Spinach-Rice Meat Loaf with Mushroom Sauce
3/4 pound ground beef 1 (10-ounce) package frozen chopped spinach, defrosted and squeezed dry 1/2 cup chopped yellow onion 1/2 cup cooked rice 2 cloves garlic, peeled, chopped 2 teaspoons prepared mustard 1/2 teaspoon dried thyme 1/2 teaspoon crushed dried rosemary 1/2 teaspoon ground black pepper 2 cups beef broth 1 1/2 cups (1/4 pound) sliced mushrooms 1/2 cup chopped, peeled yellow onion 1/8 teaspoon dried thyme 1/8 teaspoon rosemary 1 tablespoon tomato paste 2 tablespoons cornstarch 2 tablespoons water
Preheat oven to 375F (175C). Lightly coat a 9-inch loaf pan with vegetable cooking spray; set aside.

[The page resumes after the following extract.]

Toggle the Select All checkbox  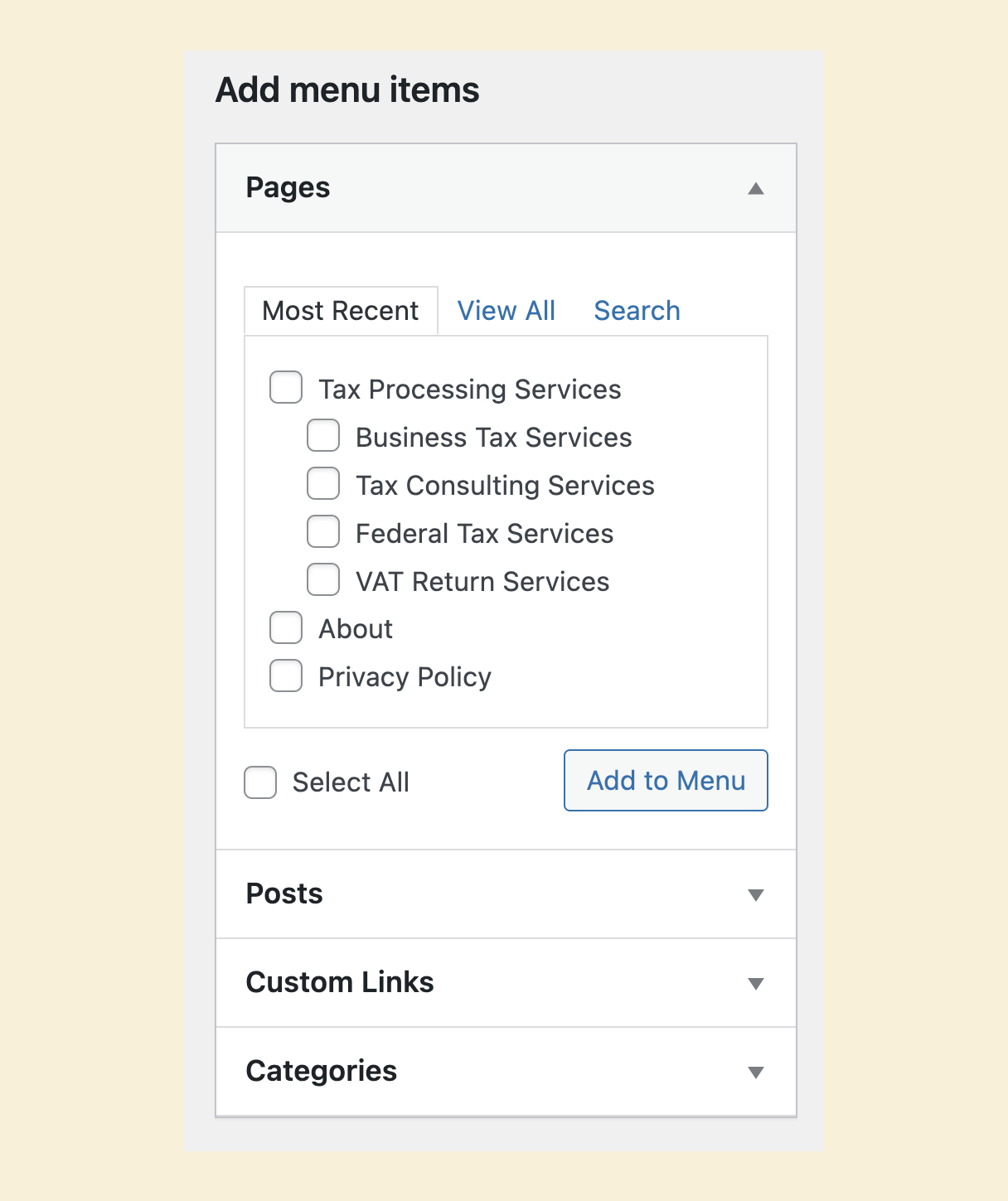pyautogui.click(x=260, y=782)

For Meat Loaf: Combine ground beef, spinach, onion, rice, garlic, mustard, thyme, rosemary and pepper in a large mixing bowl; combine ingredients well. Place mixture into pan; bake uncovered for 45 minutes or until browned. Cool; remove loaf from pan to a plate; drain. Cover loaf; keep warm. Prepare mushroom sauce and serve over meat loaf.

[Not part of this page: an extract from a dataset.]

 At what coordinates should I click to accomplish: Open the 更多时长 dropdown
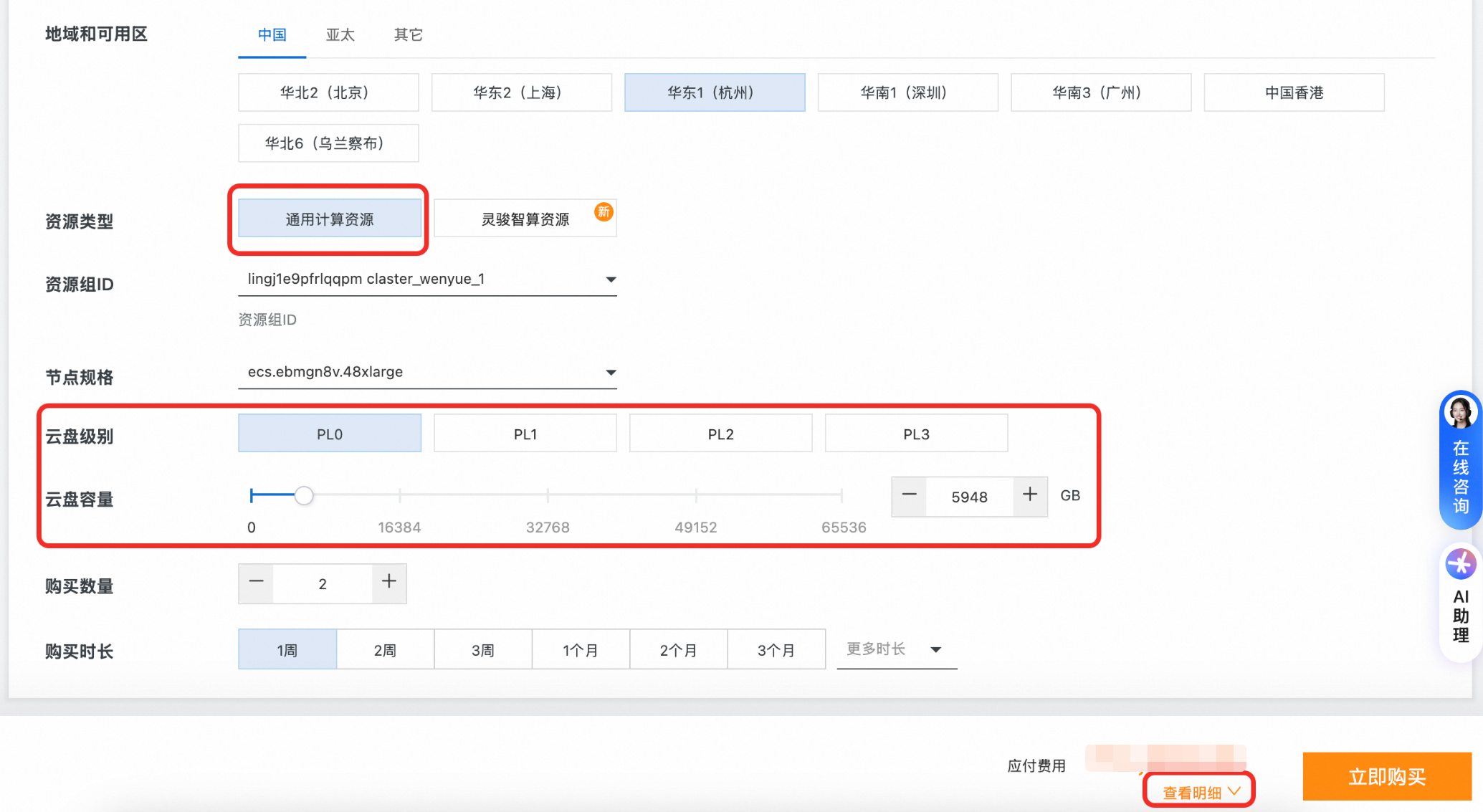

Sauce: Combine beef broth, mushrooms, onion, thyme, rosemary and tomato paste in a medium saucepan. Bring to a boil, reduce heat. Simmer for 30 minutes. Meanwhile combine cornstarch with water in a cup; mix well. Add cornstarch mixture to saucepan; cook, stirring periodically for 2 to 3 minutes or until thick. Serve sauce in a gravy boat or ladle over each serving of meat loaf. Makes 6 servings.